Feeling inspired, nothing was off-limits. I began to read books outside my comfort zone, reading all kinds of books: fiction, poetry, history, biographies, you name it. I soon realized that I had many interests in many different things that weren’t necessarily literary related: art, film, philosophy, photography, music, history; why not dip into these waters as well? I began thinking “musically”, not that the prose would be “musical” but taking the same approach I took when writing music all those years - open the windows. Let it all in. Throw it all in, mix things up, and most importantly, remember that you are writing fiction.
Remember that you’re writing fiction. That was really the key to everything. It slowly dawned on me - sort of like a sunlight coming through the window - that I had been so influenced by the “write what you know” mantra that I had forgotten about all the other things I actually know. It wasn’t about what I experienced personally, but also observation and knowledge, the ability to put yourself in another person’s shoes, the ability to project yourself into the mind or situation of another, the ability to listen to other people when they talk: their thoughts, fears, hopes, dreams, stories, experiences, and so on; all of it ingredients for what can potentially be compelling storytelling. Once I stepped outside of myself, the floodgate of ideas opened and I suddenly realized that I had a treasure trove of ideas for stories that didn’t necessarily have anything to do with me. It occurred to me that I can say an awful lot via the “lives” of invented characters and their stories. Like I said, it was a sort of creative epiphany - one that may have been obvious to some all along - but for me, something I had to come around to understand and see clearly.
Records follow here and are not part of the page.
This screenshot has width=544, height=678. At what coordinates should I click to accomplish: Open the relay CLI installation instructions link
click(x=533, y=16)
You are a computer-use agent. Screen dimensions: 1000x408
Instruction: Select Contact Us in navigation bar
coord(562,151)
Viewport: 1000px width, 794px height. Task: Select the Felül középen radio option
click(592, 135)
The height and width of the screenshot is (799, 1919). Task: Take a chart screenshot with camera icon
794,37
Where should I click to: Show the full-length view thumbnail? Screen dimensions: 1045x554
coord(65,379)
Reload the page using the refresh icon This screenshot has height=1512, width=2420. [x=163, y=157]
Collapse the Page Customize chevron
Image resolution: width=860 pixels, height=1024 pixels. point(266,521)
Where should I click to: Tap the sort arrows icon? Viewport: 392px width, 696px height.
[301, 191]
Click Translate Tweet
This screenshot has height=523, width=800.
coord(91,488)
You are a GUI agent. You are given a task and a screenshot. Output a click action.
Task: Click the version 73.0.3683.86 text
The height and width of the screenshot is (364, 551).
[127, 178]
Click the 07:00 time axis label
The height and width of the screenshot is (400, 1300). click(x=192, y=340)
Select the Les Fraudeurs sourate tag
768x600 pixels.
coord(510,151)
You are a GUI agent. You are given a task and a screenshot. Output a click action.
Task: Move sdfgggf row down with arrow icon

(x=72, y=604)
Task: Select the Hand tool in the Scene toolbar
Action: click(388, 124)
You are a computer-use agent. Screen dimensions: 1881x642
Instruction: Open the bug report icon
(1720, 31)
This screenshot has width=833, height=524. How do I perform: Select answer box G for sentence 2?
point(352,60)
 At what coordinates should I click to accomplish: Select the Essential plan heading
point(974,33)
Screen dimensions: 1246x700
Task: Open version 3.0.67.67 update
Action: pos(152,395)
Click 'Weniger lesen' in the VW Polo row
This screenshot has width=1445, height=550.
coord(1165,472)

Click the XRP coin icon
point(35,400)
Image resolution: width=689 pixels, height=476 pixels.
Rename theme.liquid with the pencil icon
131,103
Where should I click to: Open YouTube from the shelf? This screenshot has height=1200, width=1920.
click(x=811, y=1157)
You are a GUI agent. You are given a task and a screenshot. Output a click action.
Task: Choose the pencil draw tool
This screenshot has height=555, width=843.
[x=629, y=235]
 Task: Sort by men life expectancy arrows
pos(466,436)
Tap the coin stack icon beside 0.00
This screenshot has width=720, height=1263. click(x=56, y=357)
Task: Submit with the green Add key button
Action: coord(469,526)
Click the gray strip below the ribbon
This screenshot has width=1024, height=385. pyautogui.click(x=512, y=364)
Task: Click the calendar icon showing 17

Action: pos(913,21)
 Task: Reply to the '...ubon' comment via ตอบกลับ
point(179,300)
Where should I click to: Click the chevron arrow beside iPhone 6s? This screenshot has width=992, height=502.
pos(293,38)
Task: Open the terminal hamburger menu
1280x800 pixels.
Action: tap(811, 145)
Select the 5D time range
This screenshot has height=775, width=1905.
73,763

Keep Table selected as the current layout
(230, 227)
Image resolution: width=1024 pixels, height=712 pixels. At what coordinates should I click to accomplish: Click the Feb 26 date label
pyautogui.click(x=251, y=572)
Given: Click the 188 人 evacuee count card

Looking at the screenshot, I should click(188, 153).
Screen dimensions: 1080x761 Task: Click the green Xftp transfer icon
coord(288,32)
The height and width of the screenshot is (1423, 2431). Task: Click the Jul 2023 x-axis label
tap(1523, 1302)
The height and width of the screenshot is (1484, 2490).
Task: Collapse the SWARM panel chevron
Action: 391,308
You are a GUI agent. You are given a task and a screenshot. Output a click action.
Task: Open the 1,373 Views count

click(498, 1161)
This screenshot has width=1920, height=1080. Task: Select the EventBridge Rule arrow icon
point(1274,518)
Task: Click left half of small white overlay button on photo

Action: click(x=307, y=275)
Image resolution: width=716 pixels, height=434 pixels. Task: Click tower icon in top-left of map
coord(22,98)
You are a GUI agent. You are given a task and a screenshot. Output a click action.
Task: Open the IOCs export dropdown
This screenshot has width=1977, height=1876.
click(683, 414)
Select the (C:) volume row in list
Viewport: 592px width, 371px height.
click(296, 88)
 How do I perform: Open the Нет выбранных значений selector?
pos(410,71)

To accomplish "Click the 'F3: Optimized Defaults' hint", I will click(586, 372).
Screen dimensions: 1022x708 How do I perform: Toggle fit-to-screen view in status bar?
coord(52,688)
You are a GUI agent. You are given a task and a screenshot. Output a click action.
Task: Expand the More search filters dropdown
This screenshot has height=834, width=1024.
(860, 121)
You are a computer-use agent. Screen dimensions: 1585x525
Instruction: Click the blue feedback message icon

It allowed me to shed the creative shackles that I had initially imposed on myself and I stopped worrying about labels, stopped worrying about whether what I was doing fit into any particular category, whether or not what I was writing was “Literary” and just focus on the storytelling element and allowing the thing to be what it wants to be. And it feels great too. Anything is possible and if one allows himself that sense of freedom there’s a good chance that eventually one could come up with something that is uniquely one’s own. And that is the goal here, isn’t it?